Your response should be the complete data, transcribed exactly.

***** AVAILABLE DATA *****

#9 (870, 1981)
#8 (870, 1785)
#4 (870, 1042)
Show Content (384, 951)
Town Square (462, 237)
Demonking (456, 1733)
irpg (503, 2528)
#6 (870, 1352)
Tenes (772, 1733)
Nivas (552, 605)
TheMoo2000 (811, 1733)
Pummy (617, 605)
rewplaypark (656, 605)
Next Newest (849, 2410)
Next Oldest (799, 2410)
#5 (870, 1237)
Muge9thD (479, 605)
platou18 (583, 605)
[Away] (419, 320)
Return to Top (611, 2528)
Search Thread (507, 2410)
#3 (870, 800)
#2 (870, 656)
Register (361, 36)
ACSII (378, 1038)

*****

▶ **OUTPUT FOR THIS EXERCISE**:
#9 (870, 1981)
#8 (870, 1785)
#4 (870, 1042)
Show Content (384, 951)
Town Square (462, 237)
Demonking (456, 1733)
irpg (503, 2528)
#6 (870, 1352)
Tenes (772, 1733)
Nivas (552, 605)
TheMoo2000 (811, 1733)
Pummy (617, 605)
rewplaypark (656, 605)
Next Newest (849, 2410)
Next Oldest (799, 2410)
#5 (870, 1237)
Muge9thD (479, 605)
platou18 (583, 605)
[Away] (419, 320)
Return to Top (611, 2528)
Search Thread (507, 2410)
#3 (870, 800)
#2 (870, 656)
Register (361, 36)
ACSII (378, 1038)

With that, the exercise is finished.